§ Try it
Could you write out each entry exactly as it reads?
#####
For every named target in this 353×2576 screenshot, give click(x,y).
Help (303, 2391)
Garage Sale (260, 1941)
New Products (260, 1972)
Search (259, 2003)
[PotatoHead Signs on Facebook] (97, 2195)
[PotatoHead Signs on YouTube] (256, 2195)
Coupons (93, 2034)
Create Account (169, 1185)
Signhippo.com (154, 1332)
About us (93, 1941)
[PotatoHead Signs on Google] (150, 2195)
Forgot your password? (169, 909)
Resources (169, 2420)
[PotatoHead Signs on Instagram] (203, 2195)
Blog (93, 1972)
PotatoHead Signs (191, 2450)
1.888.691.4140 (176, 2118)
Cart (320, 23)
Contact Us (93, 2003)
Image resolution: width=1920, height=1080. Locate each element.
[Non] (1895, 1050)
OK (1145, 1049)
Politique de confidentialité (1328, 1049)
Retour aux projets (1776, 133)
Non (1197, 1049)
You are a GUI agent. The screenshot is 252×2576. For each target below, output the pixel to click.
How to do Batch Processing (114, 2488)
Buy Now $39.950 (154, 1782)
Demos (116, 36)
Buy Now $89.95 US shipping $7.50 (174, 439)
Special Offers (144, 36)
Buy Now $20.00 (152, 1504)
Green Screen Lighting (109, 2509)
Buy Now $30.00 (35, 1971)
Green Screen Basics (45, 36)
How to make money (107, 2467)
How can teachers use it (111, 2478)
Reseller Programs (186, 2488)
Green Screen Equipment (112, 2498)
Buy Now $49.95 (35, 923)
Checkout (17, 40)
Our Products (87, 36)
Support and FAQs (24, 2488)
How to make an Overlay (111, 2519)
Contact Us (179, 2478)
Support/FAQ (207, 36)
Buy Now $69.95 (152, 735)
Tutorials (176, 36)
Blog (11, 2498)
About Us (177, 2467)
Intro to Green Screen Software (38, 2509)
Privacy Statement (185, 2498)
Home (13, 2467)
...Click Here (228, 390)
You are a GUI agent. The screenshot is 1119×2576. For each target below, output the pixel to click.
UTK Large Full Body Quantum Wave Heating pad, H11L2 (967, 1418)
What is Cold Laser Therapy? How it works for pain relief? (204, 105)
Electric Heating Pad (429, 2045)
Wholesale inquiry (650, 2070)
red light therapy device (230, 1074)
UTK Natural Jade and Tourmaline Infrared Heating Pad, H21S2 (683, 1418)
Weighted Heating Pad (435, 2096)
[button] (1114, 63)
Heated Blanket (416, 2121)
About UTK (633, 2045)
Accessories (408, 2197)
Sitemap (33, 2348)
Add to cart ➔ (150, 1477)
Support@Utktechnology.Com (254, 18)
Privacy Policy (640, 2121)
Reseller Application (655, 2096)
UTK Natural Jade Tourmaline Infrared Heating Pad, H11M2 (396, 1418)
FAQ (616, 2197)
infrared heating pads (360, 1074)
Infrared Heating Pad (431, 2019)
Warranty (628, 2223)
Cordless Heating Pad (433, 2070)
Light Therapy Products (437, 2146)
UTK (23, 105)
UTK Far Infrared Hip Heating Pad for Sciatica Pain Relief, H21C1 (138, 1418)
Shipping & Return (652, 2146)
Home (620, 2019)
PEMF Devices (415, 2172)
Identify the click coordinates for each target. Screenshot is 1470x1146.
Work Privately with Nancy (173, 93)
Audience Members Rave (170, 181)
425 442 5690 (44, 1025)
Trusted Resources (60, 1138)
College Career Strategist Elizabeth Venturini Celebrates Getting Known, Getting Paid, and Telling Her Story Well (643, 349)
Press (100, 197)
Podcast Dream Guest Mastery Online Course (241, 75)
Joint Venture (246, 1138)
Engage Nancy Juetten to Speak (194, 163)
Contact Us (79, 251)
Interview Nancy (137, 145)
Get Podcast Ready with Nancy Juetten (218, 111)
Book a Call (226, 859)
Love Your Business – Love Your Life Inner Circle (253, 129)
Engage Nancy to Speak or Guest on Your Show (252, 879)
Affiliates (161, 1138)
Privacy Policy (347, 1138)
#####
§ Finished task
For every named target in this 353×2576 screenshot, give click(x,y).
Help (303, 2391)
Garage Sale (260, 1941)
New Products (260, 1972)
Search (259, 2003)
[PotatoHead Signs on Facebook] (97, 2195)
[PotatoHead Signs on YouTube] (256, 2195)
Coupons (93, 2034)
Create Account (169, 1185)
Signhippo.com (154, 1332)
About us (93, 1941)
[PotatoHead Signs on Google] (150, 2195)
Forgot your password? (169, 909)
Resources (169, 2420)
[PotatoHead Signs on Instagram] (203, 2195)
Blog (93, 1972)
PotatoHead Signs (191, 2450)
1.888.691.4140 (176, 2118)
Cart (320, 23)
Contact Us (93, 2003)
Image resolution: width=1920, height=1080. Locate each element.
[Non] (1895, 1050)
OK (1145, 1049)
Politique de confidentialité (1328, 1049)
Retour aux projets (1776, 133)
Non (1197, 1049)
You are a GUI agent. The screenshot is 252×2576. For each target below, output the pixel to click.
How to do Batch Processing (114, 2488)
Buy Now $39.950 (154, 1782)
Demos (116, 36)
Buy Now $89.95 US shipping $7.50 (174, 439)
Special Offers (144, 36)
Buy Now $20.00 (152, 1504)
Green Screen Lighting (109, 2509)
Buy Now $30.00 (35, 1971)
Green Screen Basics (45, 36)
How to make money (107, 2467)
How can teachers use it (111, 2478)
Reseller Programs (186, 2488)
Green Screen Equipment (112, 2498)
Buy Now $49.95 (35, 923)
Checkout (17, 40)
Our Products (87, 36)
Support and FAQs (24, 2488)
How to make an Overlay (111, 2519)
Contact Us (179, 2478)
Support/FAQ (207, 36)
Buy Now $69.95 (152, 735)
Tutorials (176, 36)
Blog (11, 2498)
About Us (177, 2467)
Intro to Green Screen Software (38, 2509)
Privacy Statement (185, 2498)
Home (13, 2467)
...Click Here (228, 390)
You are a GUI agent. The screenshot is 1119×2576. For each target below, output the pixel to click.
UTK Large Full Body Quantum Wave Heating pad, H11L2 (967, 1418)
What is Cold Laser Therapy? How it works for pain relief? (204, 105)
Electric Heating Pad (429, 2045)
Wholesale inquiry (650, 2070)
red light therapy device (230, 1074)
UTK Natural Jade and Tourmaline Infrared Heating Pad, H21S2 (683, 1418)
Weighted Heating Pad (435, 2096)
[button] (1114, 63)
Heated Blanket (416, 2121)
About UTK (633, 2045)
Accessories (408, 2197)
Sitemap (33, 2348)
Add to cart ➔ (150, 1477)
Support@Utktechnology.Com (254, 18)
Privacy Policy (640, 2121)
Reseller Application (655, 2096)
UTK Natural Jade Tourmaline Infrared Heating Pad, H11M2 (396, 1418)
FAQ (616, 2197)
infrared heating pads (360, 1074)
Infrared Heating Pad (431, 2019)
Warranty (628, 2223)
Cordless Heating Pad (433, 2070)
Light Therapy Products (437, 2146)
UTK (23, 105)
UTK Far Infrared Hip Heating Pad for Sciatica Pain Relief, H21C1 (138, 1418)
Shipping & Return (652, 2146)
Home (620, 2019)
PEMF Devices (415, 2172)
Identify the click coordinates for each target. Screenshot is 1470x1146.
Work Privately with Nancy (173, 93)
Audience Members Rave (170, 181)
425 442 5690 (44, 1025)
Trusted Resources (60, 1138)
College Career Strategist Elizabeth Venturini Celebrates Getting Known, Getting Paid, and Telling Her Story Well (643, 349)
Press (100, 197)
Podcast Dream Guest Mastery Online Course (241, 75)
Joint Venture (246, 1138)
Engage Nancy Juetten to Speak (194, 163)
Contact Us (79, 251)
Interview Nancy (137, 145)
Get Podcast Ready with Nancy Juetten (218, 111)
Book a Call (226, 859)
Love Your Business – Love Your Life Inner Circle (253, 129)
Engage Nancy to Speak or Guest on Your Show (252, 879)
Affiliates (161, 1138)
Privacy Policy (347, 1138)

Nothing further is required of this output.